◆ Görev girdisi ◆
· · · · ·

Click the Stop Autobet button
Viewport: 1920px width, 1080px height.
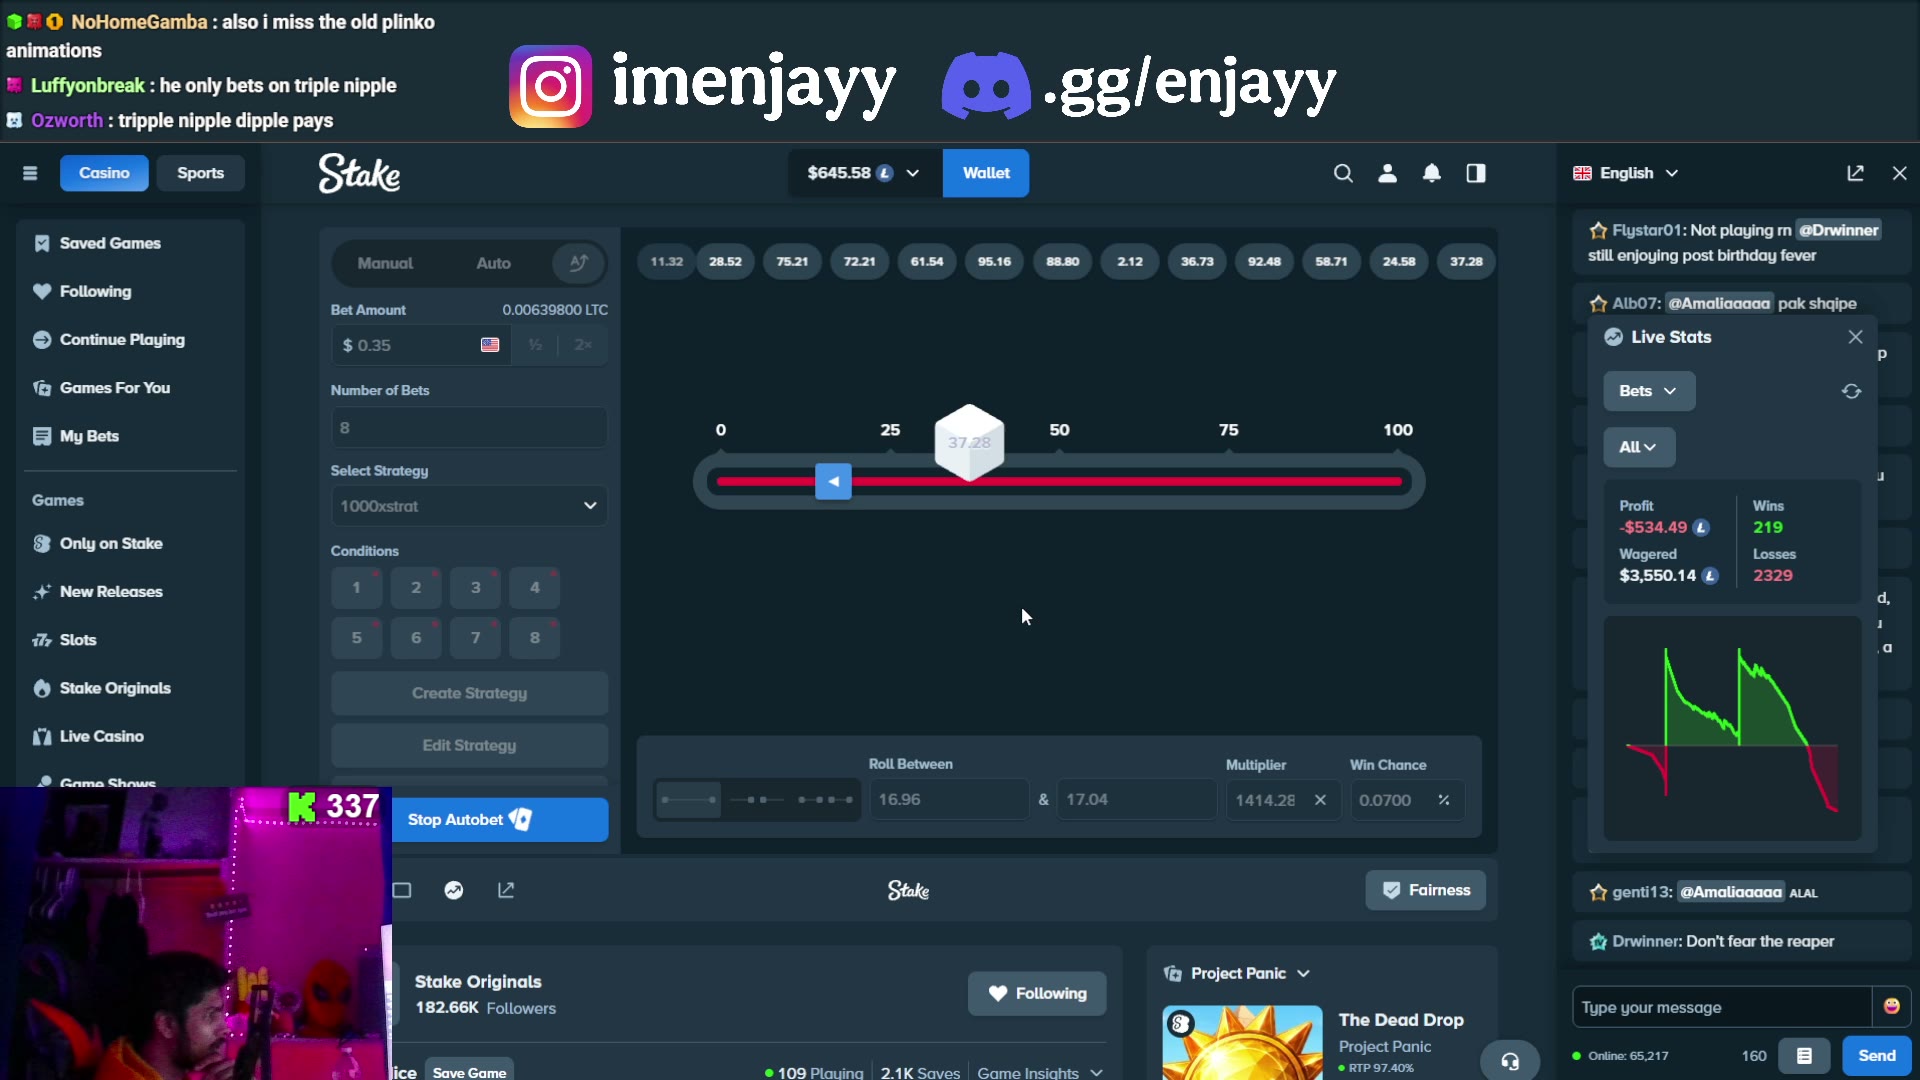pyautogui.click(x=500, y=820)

· · · · ·

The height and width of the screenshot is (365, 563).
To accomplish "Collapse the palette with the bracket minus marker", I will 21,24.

· · · · ·

◆ Belirtilen hedef ◆
Kayıtlarda "The height and" geçen satırdan başlayıp "I will 21,24." geçen satıra kadar giden satırları düzenleyin: "palette" yerine "toolbar" yazın, geri kalan her şeyi değiştirmeyin. Yalnızca bu satırları verin.

◆ Alıştırma cevabı ◆
The height and width of the screenshot is (365, 563).
To accomplish "Collapse the toolbar with the bracket minus marker", I will 21,24.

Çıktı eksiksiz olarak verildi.